Other favorites of autistic kids include machinery, heavy equipment, trains, fire trucks, traffic lights, bright lights, signs, and roads. Autistic children may “seek out” enclosed spaces or wander if presented with overwhelming situations.
Many Allentown residents were said to have volunteered to help search for the missing boy. Priscilla Reyes was among those who turned out to lend her time to the effort to find Jayliel. An Allentown funeral director was reported to have offered to provide services at no cost.
“He’s a 5-year-old. If it was my child I would want people to help,” Reyes was quoted.

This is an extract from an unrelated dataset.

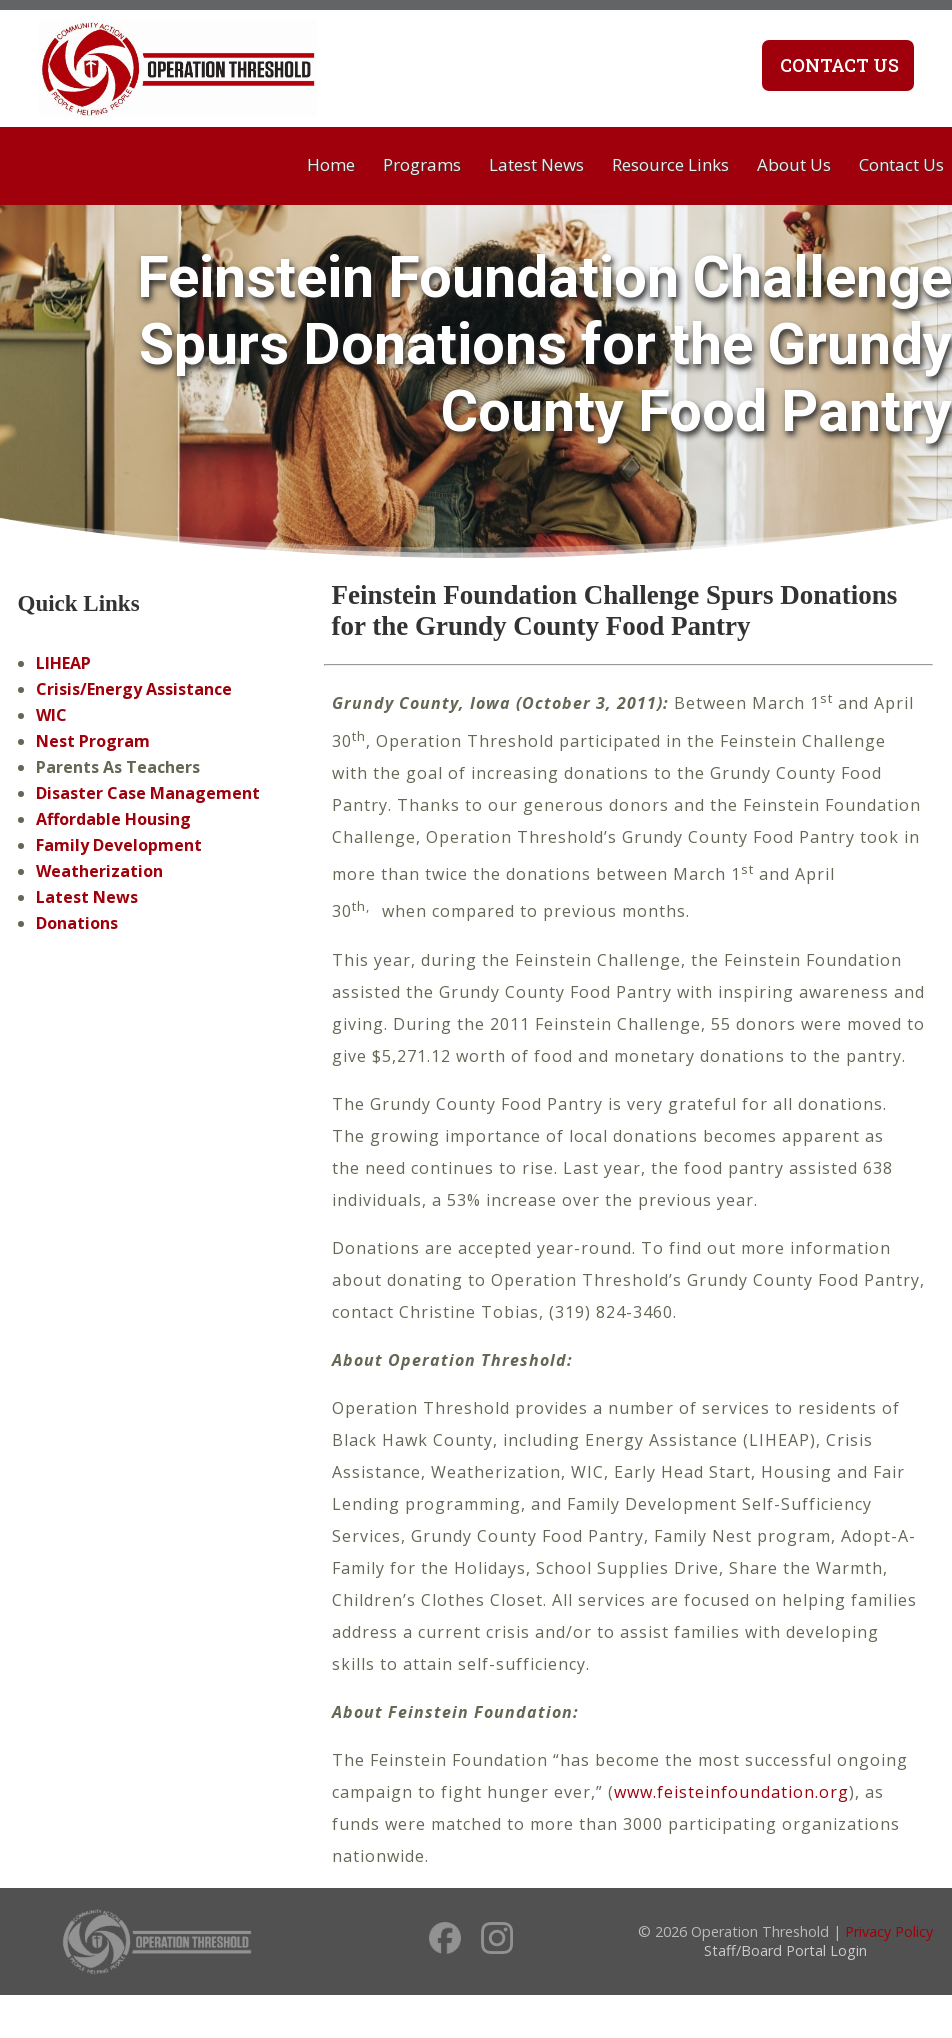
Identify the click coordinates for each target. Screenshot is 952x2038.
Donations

There was reported to have been such a “glut” of volunteers ready to search for the missing Allentown boy that those gathered had begun to throw search dogs off of Jayliel’s scent, according to the Daily Mail. Not wanting to turn down the help of so many people, police were said to have asked local residents to conduct thorough regular searches of their own buildings and properties, including cars, should the autistic boy still be wandering.
Tragically, the efforts of the good Samaritans went unrewarded.